The Grassley Crusade against Medical Ghostwriting: Let's Not Burn Witches at the Stake

Rena Steinzor

Aug. 21, 2009

Sen. Charles Grassley (R-IA), of late in the news for his role as power player in the health care debate, has long enjoyed a reputation as a Republican maverick. One reason for that reputation is his highly publicized crusade to improve ethics in the medical profession, specifically with respect to “ghost writing” of medical journal articles. In recent years, it’s become disturbingly common for pharmaceutical companies to hire public relations firms to write summaries of scientific research supporting their products and then pay hefty fees to high-profile academic researchers who sign the drafts and submit them for publication without disclosing their affiliation with their corporate sponsors.

Grassley’s campaign was first featured on the front page of the New York Times in June 2008, with an exposé on a Harvard child psychiatrist who failed to disclose the money he earned from manufacturers of antipsychotic medicines for pushing their use for children. The newspaper has also reported on a spate of ghost-written articles pushing the use of hormone replacement therapy for women. On Wednesday, it was Grassley’s demand that the National Institutes of Health crack down on the practice. Specifically, he wants to know what that august institution plans to do about its own individual researchers, as well as the primary investigators on its grants who have violated “medical ethics.”

Ghost-writing is a troubling practice in the context of academic research, and the failure to disclose such affiliations violates the policies of leading medical journals such as the New England Journal of Medicine, the Lancet, and the Journal of the American Medical Association. Universities should craft policies on the practice and educate their faculty members on its ramifications. Scientists who are careless about what they do and don’t disclose run the risk of compromising their reputations, not least of all with their peers.

But as reported by the media, Grassley’s crusade has taken on characteristics of a witch hunt, especially because the senator, who is himself well-funded by the pharmaceutical industry, seems much more interested in exposing individual scientists who have crossed his line in the sand than criticizing the companies for sponsor the ghost-writing. It’s hard to muster much sympathy for a prominent research scientist who takes millions in payments from drug companies, forgets to mention those affiliations when reporting on supposedly dispassionate research, and then gets challenged by his fellow scientists. But implying that an arm of the federal government should take steps to establish a process for punishing those individuals could degenerate into persecution, especially because analogous efforts to challenge the integrity of individual researchers have such a troubling history.

As my colleagues and I have documented extensively in our book, Rescuing Science from Politics, and elsewhere, the arena of health and safety regulatory science is littered with examples of attacks on individual researchers who discovered bad news about commercially lucrative products like cigarettes, tetraethyl lead (a gasoline additive), thyroid hormone replacements, and atrazine (the leading ingredient in several popular pesticide products). These scientists had trumped-up misconduct charges filed against them, saw their supervisors in academic research institutions harassed for promoting their careers, and spent years of their lives responding to demands that they produce their laboratory notebooks to prove they had not distorted their research. All too often, their universities abandoned them, leaving them to shoulder the daunting costs of securing legal representation and defending their reputations against attacks sponsored by big-monied special interests.
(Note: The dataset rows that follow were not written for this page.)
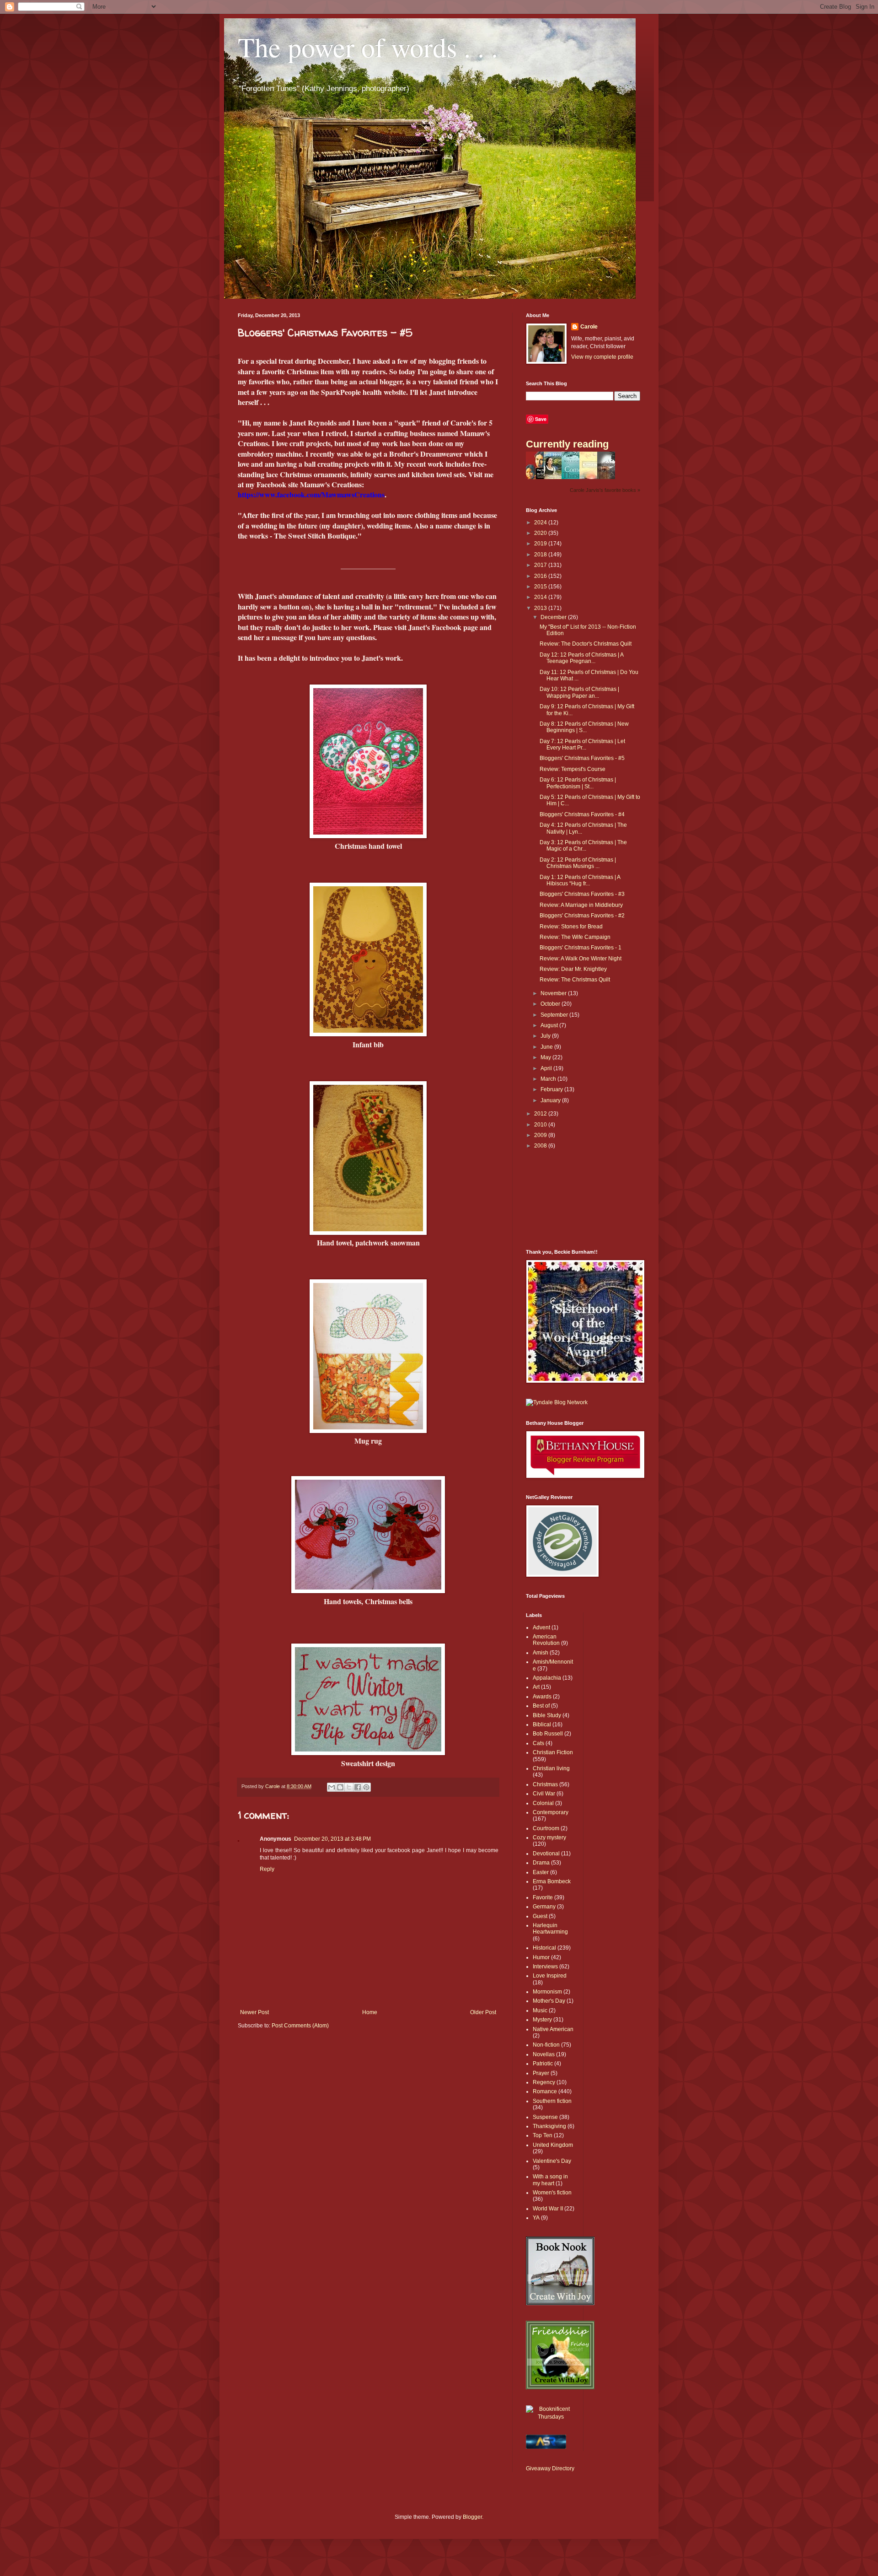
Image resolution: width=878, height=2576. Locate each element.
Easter (541, 1872)
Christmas (545, 1784)
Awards (542, 1696)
Such witch hunts, mounted by industry representatives who felt threatened by the results of the research, were completely unwarranted. Senator Grassley might or might not agree with that position. Whatever you think of the ends achieved by such attacks, however, the bottom line is that the means to achieve them were essentially the same as the means now under consideration to eradicate medical ghost-writing.

Scientific integrity and independence cannot prosper if the government or, for that matter, the university, focus on the individual, rather than the institutional pressures and powerful commercial interests that produce such behavior. Instead, Congress should consider increasing the nation’s support of university research so that industry funding does not exert such extraordinary power over whether academic scientists live or die professionally. Medical and other scientific journals should extend and toughen their policies on the disclosure of conflicts. They should consider applying a standard of stricter scrutiny to articles that concern products made by companies involved in previous violations of their disclosure rules. Professional organizations that represent research scientists, especially the American Association for the Advancement of Science, should broaden their educational programs on ethical issues. And Senator Grassley should take a more balanced, wise, and fair approach to these issues.